- **PROBLEM DETAILS**
Pull out, word for word, the lines of the records from the first one up to and including the line with "Looking at the screenshot, I should pos(240,204).".

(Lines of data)
###
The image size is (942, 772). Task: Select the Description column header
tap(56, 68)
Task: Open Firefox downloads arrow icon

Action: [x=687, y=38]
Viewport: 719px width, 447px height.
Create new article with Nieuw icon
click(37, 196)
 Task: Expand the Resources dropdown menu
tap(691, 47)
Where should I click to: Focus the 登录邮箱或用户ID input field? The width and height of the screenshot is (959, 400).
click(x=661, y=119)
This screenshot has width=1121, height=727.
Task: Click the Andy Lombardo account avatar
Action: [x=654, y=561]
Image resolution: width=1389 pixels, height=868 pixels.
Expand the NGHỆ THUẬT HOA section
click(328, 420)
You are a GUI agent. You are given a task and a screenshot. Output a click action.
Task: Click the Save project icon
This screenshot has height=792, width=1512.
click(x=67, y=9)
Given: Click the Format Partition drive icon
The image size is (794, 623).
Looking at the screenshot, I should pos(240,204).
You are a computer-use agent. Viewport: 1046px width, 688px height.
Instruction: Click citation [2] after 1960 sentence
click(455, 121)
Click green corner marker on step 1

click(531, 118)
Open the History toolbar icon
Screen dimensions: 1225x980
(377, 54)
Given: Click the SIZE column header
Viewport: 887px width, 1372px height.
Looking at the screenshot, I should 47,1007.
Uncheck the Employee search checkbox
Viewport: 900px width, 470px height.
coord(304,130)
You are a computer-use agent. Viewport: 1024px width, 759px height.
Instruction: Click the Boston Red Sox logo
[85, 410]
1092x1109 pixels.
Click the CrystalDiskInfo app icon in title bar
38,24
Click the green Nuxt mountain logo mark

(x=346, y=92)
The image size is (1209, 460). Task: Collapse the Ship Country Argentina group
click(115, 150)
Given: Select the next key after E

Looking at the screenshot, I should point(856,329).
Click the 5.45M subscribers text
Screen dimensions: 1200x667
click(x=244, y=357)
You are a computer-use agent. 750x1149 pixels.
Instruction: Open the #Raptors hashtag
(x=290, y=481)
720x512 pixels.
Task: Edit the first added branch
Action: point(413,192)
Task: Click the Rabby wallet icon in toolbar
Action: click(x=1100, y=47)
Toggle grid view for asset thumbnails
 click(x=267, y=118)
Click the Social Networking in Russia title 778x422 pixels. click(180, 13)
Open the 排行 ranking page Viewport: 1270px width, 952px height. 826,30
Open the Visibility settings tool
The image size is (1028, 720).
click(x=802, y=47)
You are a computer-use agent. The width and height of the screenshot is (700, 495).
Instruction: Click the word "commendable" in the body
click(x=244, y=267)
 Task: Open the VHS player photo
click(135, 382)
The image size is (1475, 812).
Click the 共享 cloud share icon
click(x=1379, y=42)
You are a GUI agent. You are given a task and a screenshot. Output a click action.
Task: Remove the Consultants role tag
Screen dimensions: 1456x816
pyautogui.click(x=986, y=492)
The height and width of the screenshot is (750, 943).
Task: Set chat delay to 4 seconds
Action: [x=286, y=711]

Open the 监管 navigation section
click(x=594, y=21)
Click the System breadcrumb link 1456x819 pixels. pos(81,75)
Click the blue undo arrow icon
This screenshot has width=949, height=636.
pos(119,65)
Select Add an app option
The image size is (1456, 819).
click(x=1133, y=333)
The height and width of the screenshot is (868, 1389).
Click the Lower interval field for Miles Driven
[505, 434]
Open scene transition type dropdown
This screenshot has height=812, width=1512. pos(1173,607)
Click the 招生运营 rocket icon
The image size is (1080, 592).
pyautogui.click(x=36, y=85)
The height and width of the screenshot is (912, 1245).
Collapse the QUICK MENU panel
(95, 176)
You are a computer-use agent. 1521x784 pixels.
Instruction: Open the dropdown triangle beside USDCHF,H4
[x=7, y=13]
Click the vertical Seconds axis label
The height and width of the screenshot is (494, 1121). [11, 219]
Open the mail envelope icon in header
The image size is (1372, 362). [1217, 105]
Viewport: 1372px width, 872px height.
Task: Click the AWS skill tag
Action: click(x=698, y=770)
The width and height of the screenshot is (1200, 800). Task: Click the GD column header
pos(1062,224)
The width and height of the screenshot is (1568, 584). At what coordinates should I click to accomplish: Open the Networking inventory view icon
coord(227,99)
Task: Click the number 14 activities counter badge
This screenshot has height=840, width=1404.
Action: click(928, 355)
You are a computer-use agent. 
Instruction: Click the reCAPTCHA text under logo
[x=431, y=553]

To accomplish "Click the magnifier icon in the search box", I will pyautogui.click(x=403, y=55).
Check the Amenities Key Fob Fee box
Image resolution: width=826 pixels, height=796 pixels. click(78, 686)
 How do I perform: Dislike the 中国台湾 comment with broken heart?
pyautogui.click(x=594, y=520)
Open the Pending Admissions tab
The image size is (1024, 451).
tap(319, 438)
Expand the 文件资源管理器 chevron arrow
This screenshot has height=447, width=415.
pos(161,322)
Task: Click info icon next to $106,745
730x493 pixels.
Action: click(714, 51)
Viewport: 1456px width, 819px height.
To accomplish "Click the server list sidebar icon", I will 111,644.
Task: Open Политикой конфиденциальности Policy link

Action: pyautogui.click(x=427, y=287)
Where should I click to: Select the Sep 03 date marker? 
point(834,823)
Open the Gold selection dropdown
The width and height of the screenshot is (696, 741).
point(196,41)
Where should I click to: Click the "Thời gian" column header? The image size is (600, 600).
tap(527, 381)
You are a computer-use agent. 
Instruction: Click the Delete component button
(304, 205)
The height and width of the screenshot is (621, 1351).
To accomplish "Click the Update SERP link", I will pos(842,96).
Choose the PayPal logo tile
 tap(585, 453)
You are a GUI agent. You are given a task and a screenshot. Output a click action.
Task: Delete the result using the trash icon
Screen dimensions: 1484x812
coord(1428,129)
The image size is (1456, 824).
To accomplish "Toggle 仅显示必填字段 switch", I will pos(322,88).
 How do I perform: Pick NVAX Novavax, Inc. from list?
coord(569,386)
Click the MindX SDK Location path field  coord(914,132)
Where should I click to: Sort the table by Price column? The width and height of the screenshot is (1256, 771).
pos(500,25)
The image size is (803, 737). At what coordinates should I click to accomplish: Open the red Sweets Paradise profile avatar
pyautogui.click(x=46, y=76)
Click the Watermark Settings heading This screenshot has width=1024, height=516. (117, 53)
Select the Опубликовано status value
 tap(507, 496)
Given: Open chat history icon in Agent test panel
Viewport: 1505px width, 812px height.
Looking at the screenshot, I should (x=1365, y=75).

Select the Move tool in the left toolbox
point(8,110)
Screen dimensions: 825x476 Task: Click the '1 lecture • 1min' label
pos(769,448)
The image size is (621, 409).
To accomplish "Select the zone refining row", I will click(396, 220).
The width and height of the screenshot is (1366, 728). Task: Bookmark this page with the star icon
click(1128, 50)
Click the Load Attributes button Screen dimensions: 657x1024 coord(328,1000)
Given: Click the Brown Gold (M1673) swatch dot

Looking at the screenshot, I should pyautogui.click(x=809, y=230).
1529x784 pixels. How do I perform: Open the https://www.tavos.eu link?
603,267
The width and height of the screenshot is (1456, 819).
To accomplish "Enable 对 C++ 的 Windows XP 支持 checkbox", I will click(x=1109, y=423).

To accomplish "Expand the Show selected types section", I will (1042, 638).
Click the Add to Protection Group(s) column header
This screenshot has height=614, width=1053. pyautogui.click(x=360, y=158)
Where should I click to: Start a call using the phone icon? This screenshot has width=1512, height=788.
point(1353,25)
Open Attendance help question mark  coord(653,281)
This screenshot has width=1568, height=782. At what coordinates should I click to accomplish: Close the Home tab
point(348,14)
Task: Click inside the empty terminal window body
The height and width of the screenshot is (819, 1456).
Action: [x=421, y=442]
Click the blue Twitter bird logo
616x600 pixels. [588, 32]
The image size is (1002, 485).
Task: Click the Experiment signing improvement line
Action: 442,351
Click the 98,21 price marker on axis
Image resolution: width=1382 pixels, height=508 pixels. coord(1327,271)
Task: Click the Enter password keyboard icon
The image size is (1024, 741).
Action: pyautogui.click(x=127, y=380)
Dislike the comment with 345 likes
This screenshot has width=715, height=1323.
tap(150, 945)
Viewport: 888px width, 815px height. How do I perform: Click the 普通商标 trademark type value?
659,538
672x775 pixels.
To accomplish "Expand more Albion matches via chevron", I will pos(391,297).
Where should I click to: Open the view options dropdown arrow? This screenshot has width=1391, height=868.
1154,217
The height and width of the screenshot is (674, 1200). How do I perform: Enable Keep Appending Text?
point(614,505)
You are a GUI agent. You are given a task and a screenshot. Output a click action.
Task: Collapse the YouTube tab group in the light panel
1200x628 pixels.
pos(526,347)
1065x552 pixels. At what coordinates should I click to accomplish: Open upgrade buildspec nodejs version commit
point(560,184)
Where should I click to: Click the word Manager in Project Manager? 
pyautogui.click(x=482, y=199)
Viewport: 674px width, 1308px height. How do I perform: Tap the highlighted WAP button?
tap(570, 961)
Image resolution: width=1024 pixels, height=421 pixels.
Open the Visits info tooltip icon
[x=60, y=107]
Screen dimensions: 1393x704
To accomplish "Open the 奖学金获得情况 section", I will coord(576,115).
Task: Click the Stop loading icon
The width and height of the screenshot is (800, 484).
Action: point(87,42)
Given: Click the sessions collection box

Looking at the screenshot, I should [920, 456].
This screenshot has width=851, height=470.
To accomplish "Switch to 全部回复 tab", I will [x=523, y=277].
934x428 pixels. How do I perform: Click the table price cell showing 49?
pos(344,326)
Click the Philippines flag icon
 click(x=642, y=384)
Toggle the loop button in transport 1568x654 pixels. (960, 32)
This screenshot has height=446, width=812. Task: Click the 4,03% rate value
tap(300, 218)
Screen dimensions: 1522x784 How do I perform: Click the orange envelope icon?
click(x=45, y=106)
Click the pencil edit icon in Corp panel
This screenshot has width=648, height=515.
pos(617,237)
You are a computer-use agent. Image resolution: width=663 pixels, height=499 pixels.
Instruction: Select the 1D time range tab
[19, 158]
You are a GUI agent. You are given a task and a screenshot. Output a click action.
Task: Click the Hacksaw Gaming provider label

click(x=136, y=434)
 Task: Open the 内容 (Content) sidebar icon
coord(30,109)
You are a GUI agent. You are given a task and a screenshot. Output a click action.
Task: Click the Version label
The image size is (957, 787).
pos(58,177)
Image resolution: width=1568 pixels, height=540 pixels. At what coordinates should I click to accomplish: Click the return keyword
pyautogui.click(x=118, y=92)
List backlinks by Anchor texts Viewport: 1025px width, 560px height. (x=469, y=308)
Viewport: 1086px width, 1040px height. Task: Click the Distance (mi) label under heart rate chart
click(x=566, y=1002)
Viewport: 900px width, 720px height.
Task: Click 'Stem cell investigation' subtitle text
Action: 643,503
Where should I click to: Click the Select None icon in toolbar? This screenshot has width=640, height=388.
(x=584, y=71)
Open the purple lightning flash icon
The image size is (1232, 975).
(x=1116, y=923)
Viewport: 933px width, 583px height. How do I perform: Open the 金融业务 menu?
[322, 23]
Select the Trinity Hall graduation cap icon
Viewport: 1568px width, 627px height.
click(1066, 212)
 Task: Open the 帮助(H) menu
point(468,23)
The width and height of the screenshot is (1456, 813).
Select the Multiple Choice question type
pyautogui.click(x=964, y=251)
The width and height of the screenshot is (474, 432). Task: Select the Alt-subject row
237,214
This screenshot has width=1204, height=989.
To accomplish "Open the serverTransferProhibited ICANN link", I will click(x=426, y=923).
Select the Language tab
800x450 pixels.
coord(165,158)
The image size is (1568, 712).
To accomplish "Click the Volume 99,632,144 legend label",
###
- **TASK OUTPUT**
The image size is (942, 772). Task: Select the Description column header
tap(56, 68)
Task: Open Firefox downloads arrow icon

Action: [x=687, y=38]
Viewport: 719px width, 447px height.
Create new article with Nieuw icon
click(37, 196)
 Task: Expand the Resources dropdown menu
tap(691, 47)
Where should I click to: Focus the 登录邮箱或用户ID input field? The width and height of the screenshot is (959, 400).
click(x=661, y=119)
This screenshot has width=1121, height=727.
Task: Click the Andy Lombardo account avatar
Action: [x=654, y=561]
Image resolution: width=1389 pixels, height=868 pixels.
Expand the NGHỆ THUẬT HOA section
click(328, 420)
You are a GUI agent. You are given a task and a screenshot. Output a click action.
Task: Click the Save project icon
This screenshot has height=792, width=1512.
click(x=67, y=9)
Given: Click the Format Partition drive icon
The image size is (794, 623).
Looking at the screenshot, I should pos(240,204).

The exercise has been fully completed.